Every package manager has its own lockfile format. Gemfile.lock, package-lock.json, yarn.lock, Cargo.lock, poetry.lock, composer.lock, go.sum. They all record roughly the same information: which packages were installed, at what versions, with what checksums, from where.

Lockfiles are SBOMs.

Meanwhile, the security world has been pushing CycloneDX and SPDX as standardized formats for describing software components. Lockfiles do the same job, just in bespoke formats. Adoption in open source projects remains low, but that’s changing: the EU’s Cyber Resilience Act will push vendors toward providing SBOMs, and that pressure will flow upstream. The typical workflow involves generating an SBOM from a lockfile, which means running a tool like Syft or Trivy to convert one format to another. This conversion is sometimes lossy.

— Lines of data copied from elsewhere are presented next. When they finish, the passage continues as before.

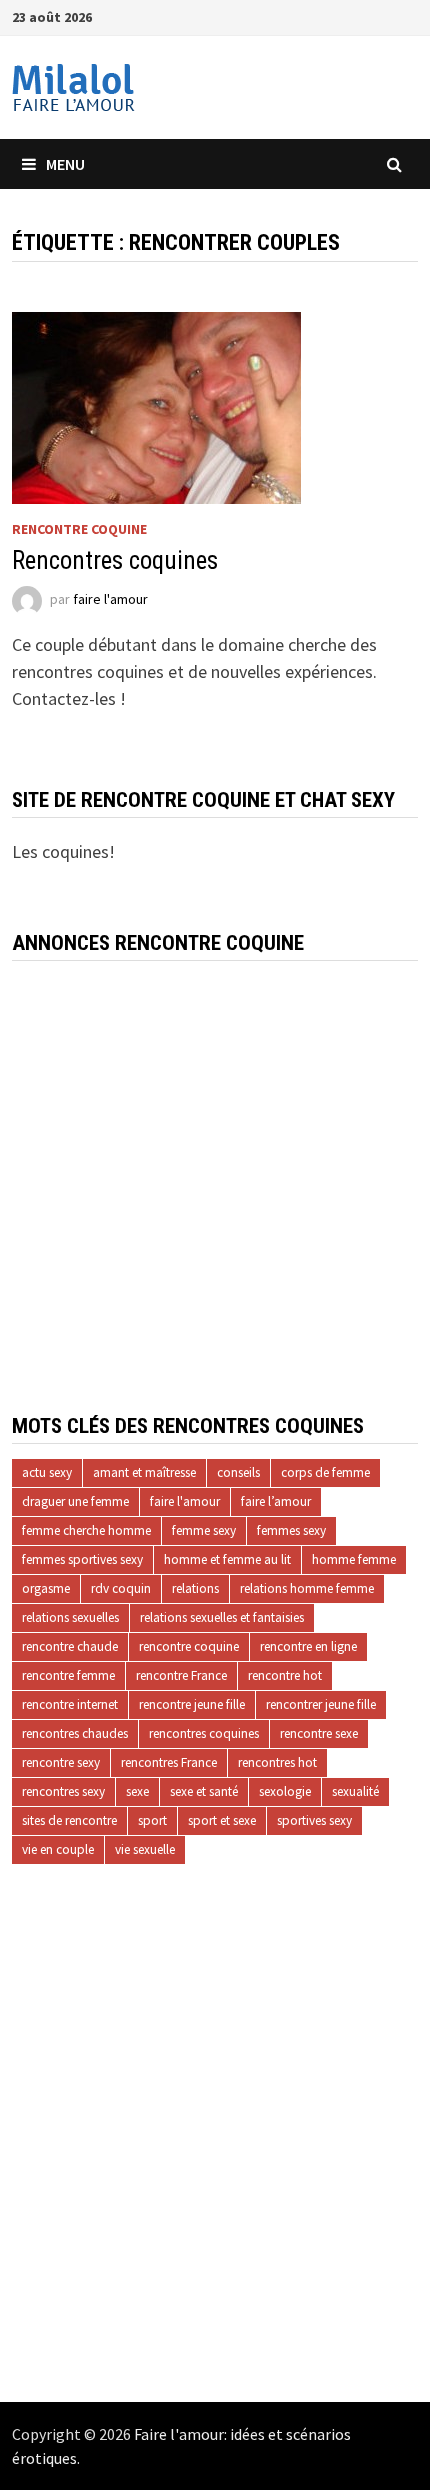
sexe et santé (204, 1791)
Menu (65, 164)
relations (195, 1588)
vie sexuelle (145, 1849)
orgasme (46, 1588)
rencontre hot (285, 1675)
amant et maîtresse (144, 1472)
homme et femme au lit (227, 1559)
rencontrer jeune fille (321, 1704)
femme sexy (204, 1530)
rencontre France (181, 1675)
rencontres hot (277, 1762)
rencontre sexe (319, 1733)
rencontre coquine (189, 1646)
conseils (238, 1472)
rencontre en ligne (308, 1646)
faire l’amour (276, 1501)
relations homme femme (307, 1588)
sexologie (285, 1791)
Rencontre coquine (79, 529)
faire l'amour (110, 599)
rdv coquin (121, 1588)
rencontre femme (68, 1675)
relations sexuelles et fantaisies (222, 1617)
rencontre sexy (61, 1762)
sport (152, 1820)
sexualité (355, 1791)
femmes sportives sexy (82, 1559)
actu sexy (47, 1472)
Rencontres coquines (115, 560)
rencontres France (169, 1762)
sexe (137, 1791)
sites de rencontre (69, 1820)
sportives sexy (314, 1820)
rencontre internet (70, 1704)
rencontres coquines (204, 1733)
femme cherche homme (86, 1530)
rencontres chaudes (75, 1733)
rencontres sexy (63, 1791)
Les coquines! (63, 851)
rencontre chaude (70, 1646)
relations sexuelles (70, 1617)
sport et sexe (222, 1820)
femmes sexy (291, 1530)
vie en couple (58, 1849)
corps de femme (325, 1472)
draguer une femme (75, 1501)
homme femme (354, 1559)
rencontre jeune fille (192, 1704)
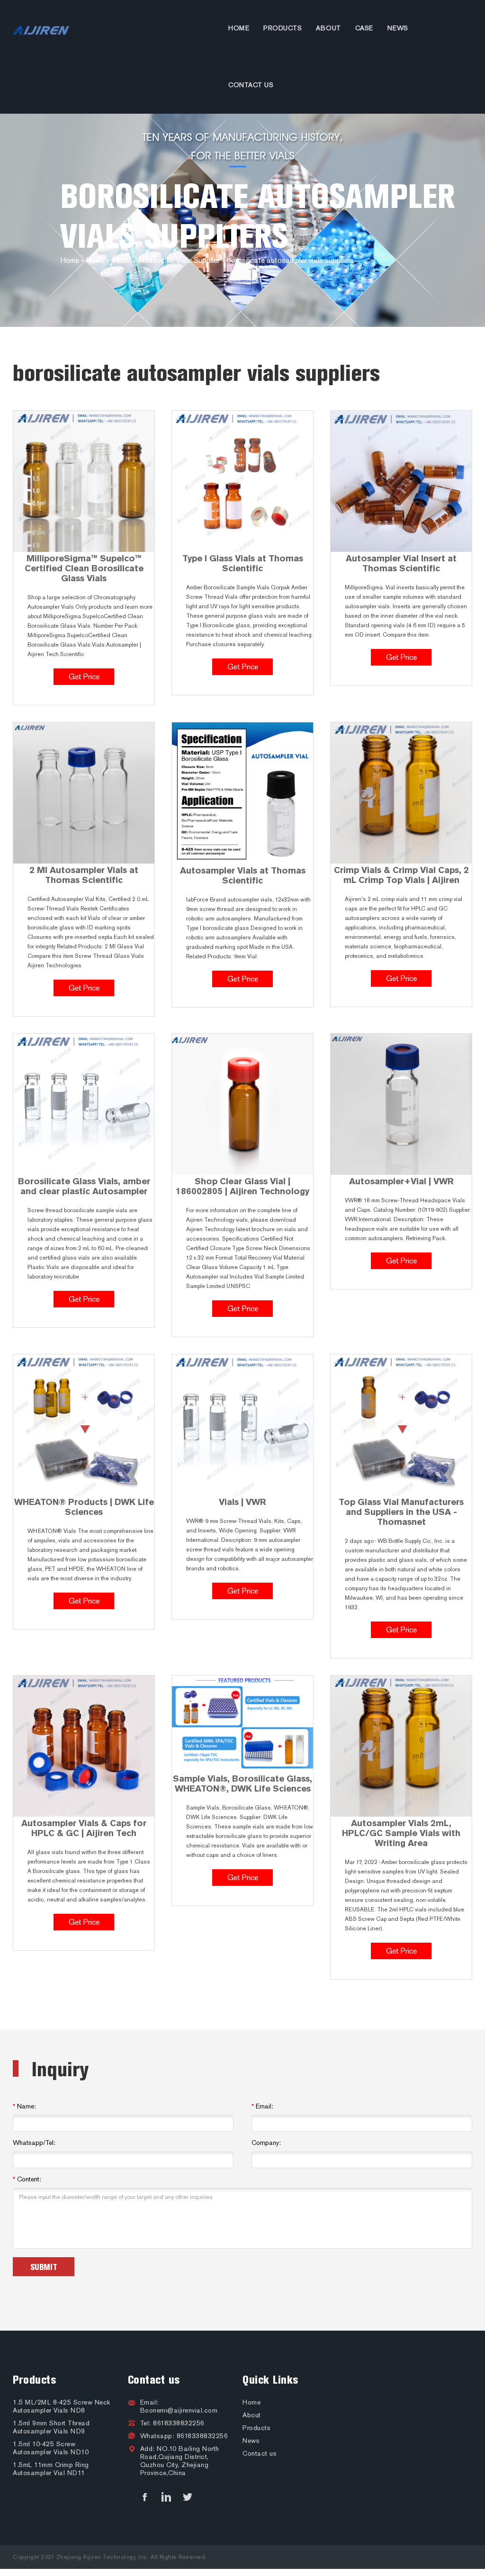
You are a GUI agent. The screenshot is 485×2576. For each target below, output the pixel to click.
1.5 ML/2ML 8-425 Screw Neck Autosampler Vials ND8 (61, 2406)
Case (364, 28)
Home (238, 28)
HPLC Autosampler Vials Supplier (166, 260)
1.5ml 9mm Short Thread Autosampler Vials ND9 (51, 2427)
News (397, 28)
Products (282, 28)
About (328, 28)
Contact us (250, 85)
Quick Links (270, 2380)
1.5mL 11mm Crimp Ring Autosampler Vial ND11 (51, 2469)
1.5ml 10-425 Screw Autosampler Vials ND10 (51, 2448)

What if we cut out the middle step? What if package managers wrote SBOMs directly as their lockfile format? The short answer is: yes, mostly, with some sharp edges. I wanted to map out exactly where the gaps are.

What lockfiles record

Looking across the major package managers, lockfiles generally contain:

Package identity: Name, version, and where it came from. npm records a resolved URL. Bundler records the registry and gem source. Cargo uses a source field. Go uses module paths.

Integrity: Some form of checksum. npm uses SHA-512 integrity hashes. Cargo stores checksums. Go puts SHA-256 hashes in go.sum. Bundler historically didn’t include checksums in Gemfile.lock, though newer versions do.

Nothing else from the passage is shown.